Théoriquement toujours, l'élasticité prix à long
terme est généralement supérieure (en valeur absolue)
à l'élasticité-prix à court terme, car les agents
peuvent adapter leur consommation aux modifications des prix relatifs des biens
taxés en favorisant par exemple des biens substituts non taxés.
Afin de procéder aux estimations de ces diverses
élasticités, nous distinguerons deux étapes. Dans un
premier temps, nous utiliserons la nomenclature "Activités et Produits"

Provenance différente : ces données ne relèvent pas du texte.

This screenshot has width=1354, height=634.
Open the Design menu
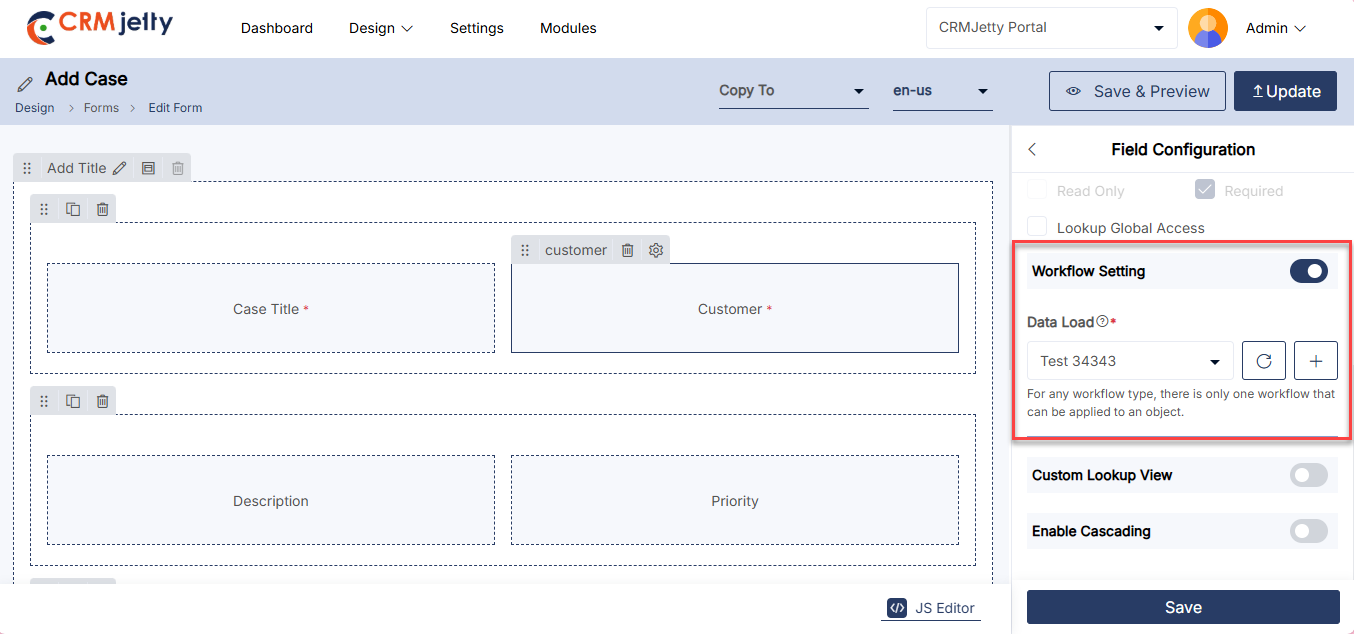[x=380, y=28]
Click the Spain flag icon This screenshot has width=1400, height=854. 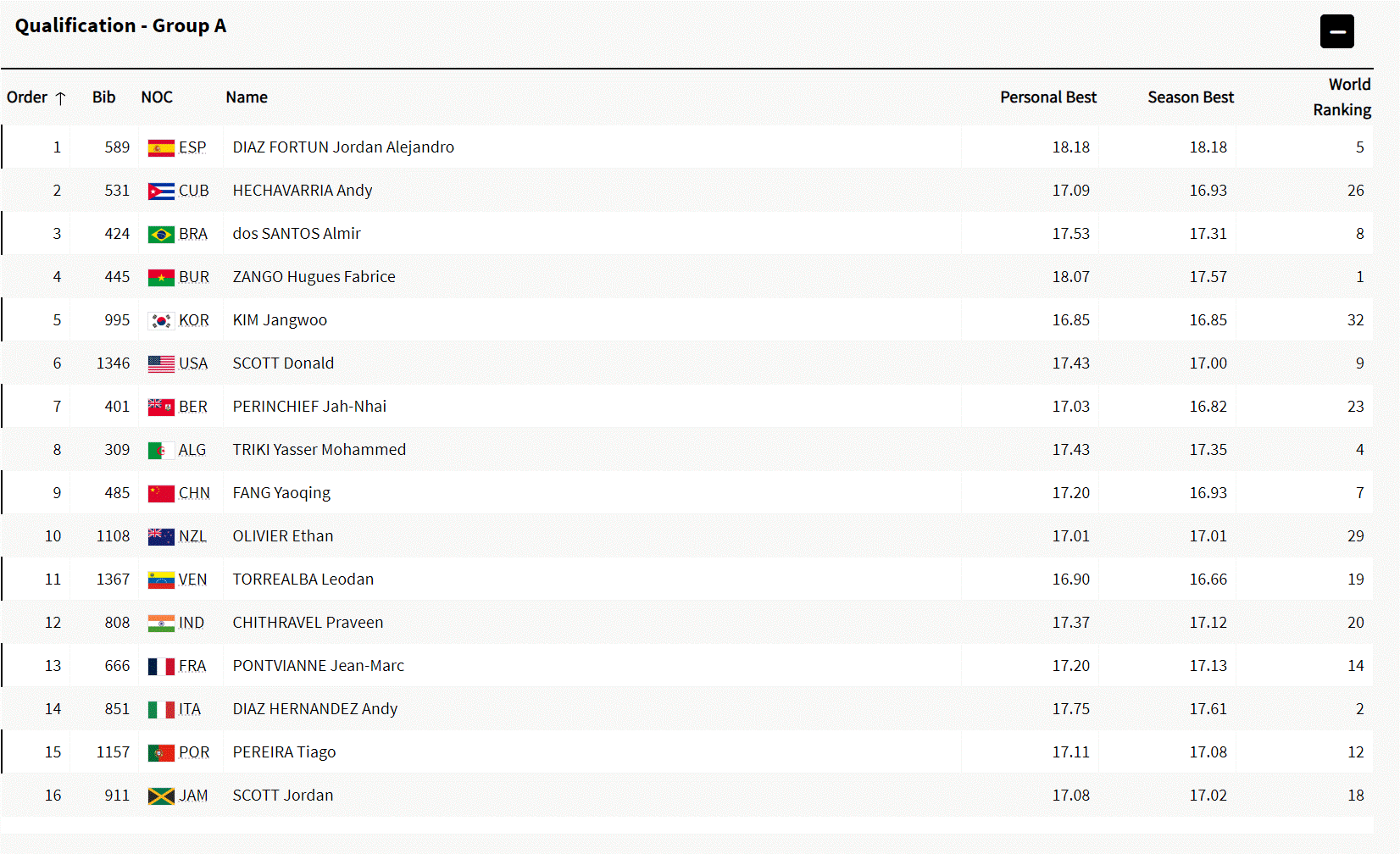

au niveau 16 de l'INSEE. Dans un second temps, nous utiliserons une
nomenclature beaucoup plus fine, celle de niveau 90 issue des statistiques de
la consommation des ménages, fournies également par
l'INSEE.
A. ESTIMATION DES ÉLASTICITÉS SUR LA BASE DE LA NOMENCLATURE "ACTIVITÉS ET PRODUITS", NIVEAU 16.
Les
données utilisées proviennent des statistiques des comptes
nationaux trimestriels de l'INSEE, séries longues de 1970 à 1996,
exprimées en base 100 en 1980. Elles distinguent notamment les produits
de l'agriculture, de la sylviculture et de la pêche (U01) ; les
industries agricoles et alimentaires (U02) ; l'énergie (U03) ; les biens
intermédiaires (U04) ; les biens d'équipement professionnel
(U05A) ; les biens d'équipement ménager (U05B) ; les
matériels de transport terrestre (U05C) ; les transports et
télécommunications (U09). En règle générale,
les estimations d'élasticités reposent sur un indice de prix
relatif, ou le rapport de l'indice des prix des produits concernés
à l'indice des prix à la consommation totale. Toutefois, avec un
faible niveau de désagrégation comme c'est le cas avec la
nomenclature 16, cette méthode pourrait aboutir à minorer
significativement la valeur des élasticités, les deux indices
évoluant de façon comparable. C'est pourquoi, nous avons
préféré ici ne calculer que les élasticités
par rapport à l'indice des prix des produits, et non par rapport
à un indice relatif. La mesure du revenu des ménages que nous
avons retenue est celle fournie par l'INSEE, ou revenu disponible brut des
comptes nationaux.
En outre, avant de procéder à l'estimation des
élasticités, il est nécessaire d'observer les
propriétés des séries utilisées, en particulier de
vérifier leur stationnarité. Nous avons donc testé
l'hypothèse de racine unitaire pour toutes les séries de
données utilisées dans les régressions. L'hypothèse
de racine unitaire est examinée grâce aux tests de Dickey-Fuller
(DF1), Phillips-Perron (PP2), et Dickey-Fuller augmenté (ADF3), suivant
la méthodologie développée par Fuller (1976), Dickey et
Fuller (1979), Phillips (1987), Phillips et Perron (1988) et enfin Perron
(1988). Ces tests permettent d'effectuer une distinction entre une série
stationnaire notée I(0) (en niveau ou autour d'une tendance), auquel cas
la méthode des moindres-carrés ordinaires (MCO) est pertinente
afin d'estimer les élasticités, et une série
non-stationnaire I(1), auquel cas cette méthode des
moindres-carrés conduit à des résultats erronés.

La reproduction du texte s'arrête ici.